In their recent paintings, Michael Kohlmeier and James Eisenhart question the media and the stories it tells by reinterpreting pervasive images.

Kohlmeier states, "I feel that we live in a day and age where communication has broken down. It seems that political correctness has overshadowed human interaction and as a result, people no longer communicate with each other on a personal level for fear of offending each other." Wanting to provoke thought and communication through his paintings, Kohlmeier chooses media images that carry strong associations. He brings together several images in a collage-like arrangement, so that meanings created by their relationships are not linear and precise, but suggestive and layered. Kohlmeier carefully renders the magazine images in monochromatic tones, with the result that they are like the media photographs in their realism, but unlike them in their lack of color.

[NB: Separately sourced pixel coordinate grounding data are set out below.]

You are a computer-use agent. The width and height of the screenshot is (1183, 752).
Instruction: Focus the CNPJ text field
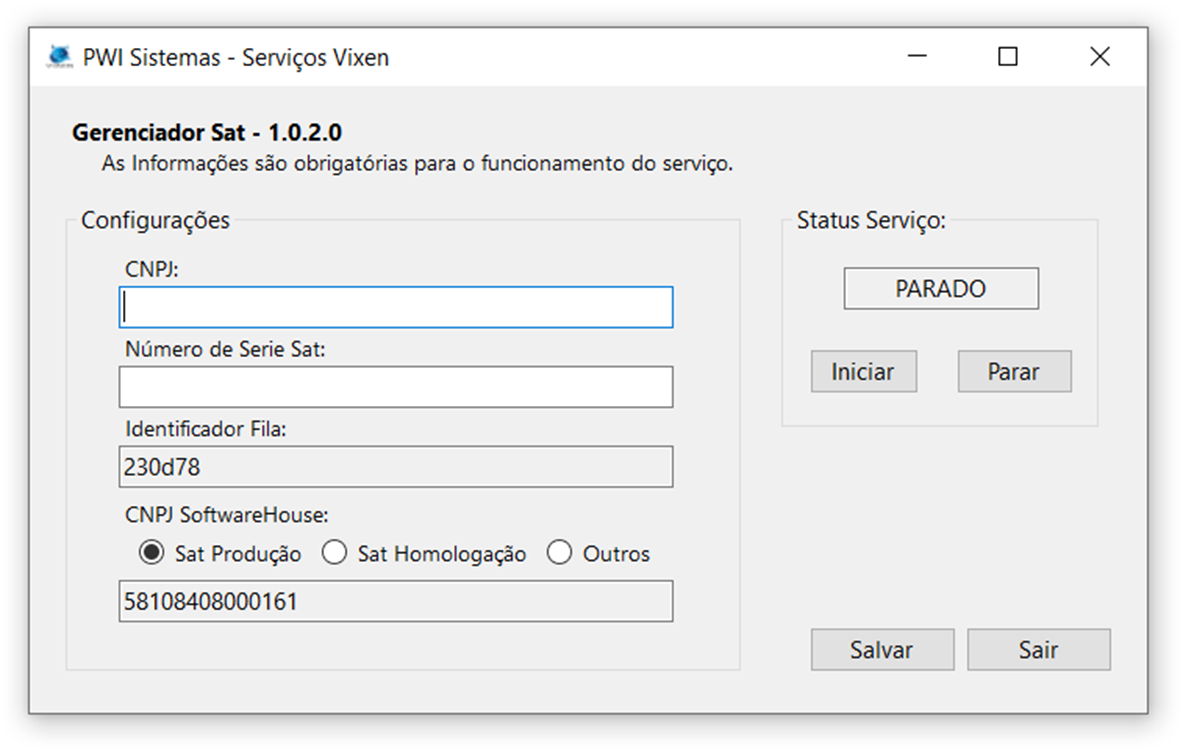click(x=395, y=308)
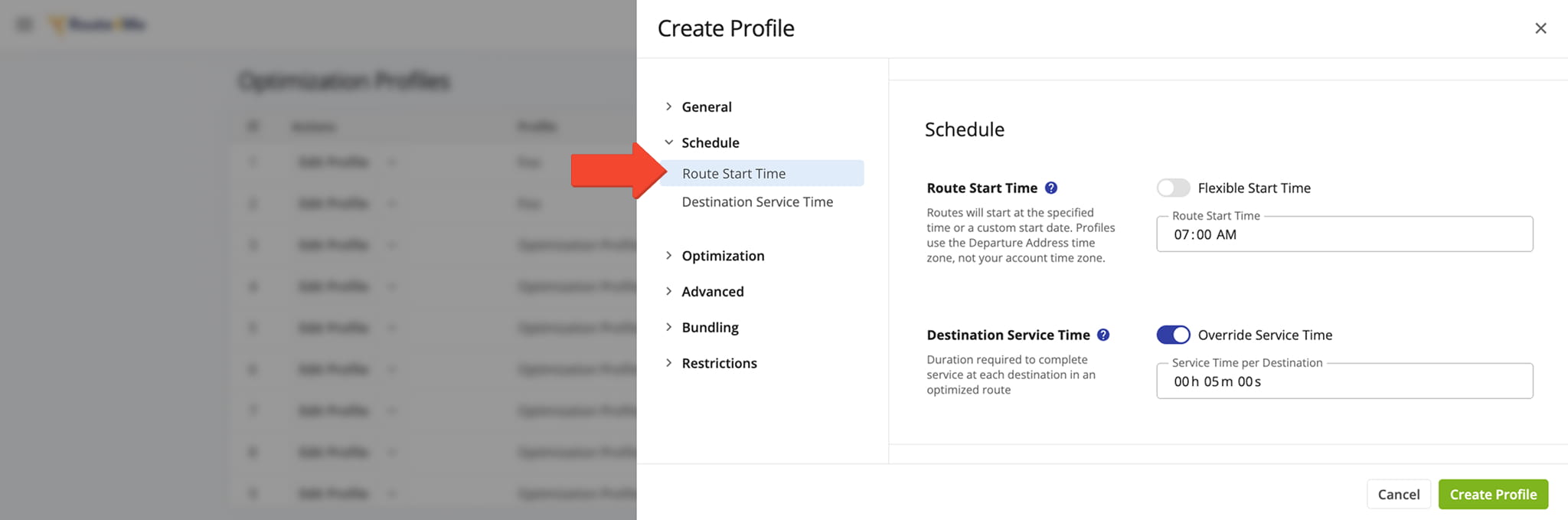Screen dimensions: 1568x520
Task: Click the Route Start Time help icon
Action: 1051,188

Eisenhart exhibits work from two series of paintings. In the first, his interpretation of magazine and television images is more poetic; he finds in them suggestions of the past, the continuum of life and death, the muses. Rather than the glossy bright color of contemporary media though, Eisenhart's paintings are done in earth tones, with figures emerging out of the shadows, as if from dreams and memory. The second series reinterprets horrific images from current events in Iraq, with characters from children's books in place of innocent civilians, blindfolded hostages, and hooded insurgents. The artist raises questions about the intrusion of horrific events into the innocence of a child's world, about the tendency to dehumanize enemies, and whether the reality of some images is so potent that any reinterpretation looks like sacrilege.

Art & Social Commentary

October 11 - November 6, 2004

Regional, national, and international artists explore contemporary issues, creating artworks that question, comment, critique.

Artists include:
Paul Berger, Corwin Clairmont, Sue Coe, Jack Daws, Richard Glazer-Danay, Hachivi Edgar Heap of Birds, Jenny Holzer, David Ireland, Brian Jungen, Jerry Kearns, William Kentridge, Oldrich Kulhánek, Jean LaMarr, Jacob Lawrence, Glenn Ligon, Kerry James Marshall, Suzanne McClelland, Deborah Mersky, Lawrence Paul Yuxweluptun, Lezley Saar, Roger Shimomura, Kiki Smith.

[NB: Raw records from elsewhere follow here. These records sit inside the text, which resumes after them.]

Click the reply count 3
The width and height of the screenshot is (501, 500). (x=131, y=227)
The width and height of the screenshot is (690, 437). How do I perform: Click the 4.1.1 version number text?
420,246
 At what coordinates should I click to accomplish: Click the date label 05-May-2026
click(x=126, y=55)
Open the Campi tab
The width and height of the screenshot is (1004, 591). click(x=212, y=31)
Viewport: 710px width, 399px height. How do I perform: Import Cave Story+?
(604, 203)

Art in The Evergreen State College Collection

August - October 15, 2004

Displays in the library feature artworks that entered the Evergreen State College art collection decades ago and others that will come to campus over the next two years. In Gallery II, works on paper that the College collected during the '70s and '80s survey the creative energy of printmaking in the Northwest. In the entry area display cases, artworks that will be coming to Evergreen through the Washington State Arts Commission's Art in Public Places program are previewed through sketches, maquettes, and written descriptions.

A Robot

Sewa Singh Khalsa

January 9 - March 1, 2004
Public reception for the artist in the gallery on January 9th at 5 to 7 p.m.

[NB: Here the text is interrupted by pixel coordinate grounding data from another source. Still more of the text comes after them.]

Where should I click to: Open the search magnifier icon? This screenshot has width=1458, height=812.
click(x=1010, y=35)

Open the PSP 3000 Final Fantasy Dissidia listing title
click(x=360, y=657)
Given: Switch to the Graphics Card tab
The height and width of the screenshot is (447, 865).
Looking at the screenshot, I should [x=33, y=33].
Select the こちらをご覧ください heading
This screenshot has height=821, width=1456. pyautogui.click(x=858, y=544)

An art exhibit at The Evergreen State College Gallery features Seattle visionary artist Sewa Singh Khalsa. The exhibition will showcase miniature porcelain sculptures, paintings, prints and drawings.

Khalsa's work comes from a deep interest in organic form and spirit. He is a master of clay and pushes the material beyond normal limits and expectations. Some of the delicate porcelains are delightful little worlds by themselves while the single pieces are interesting and full of good-natured humor. His paintings and drawings show a playfulness that is both childlike and fearless.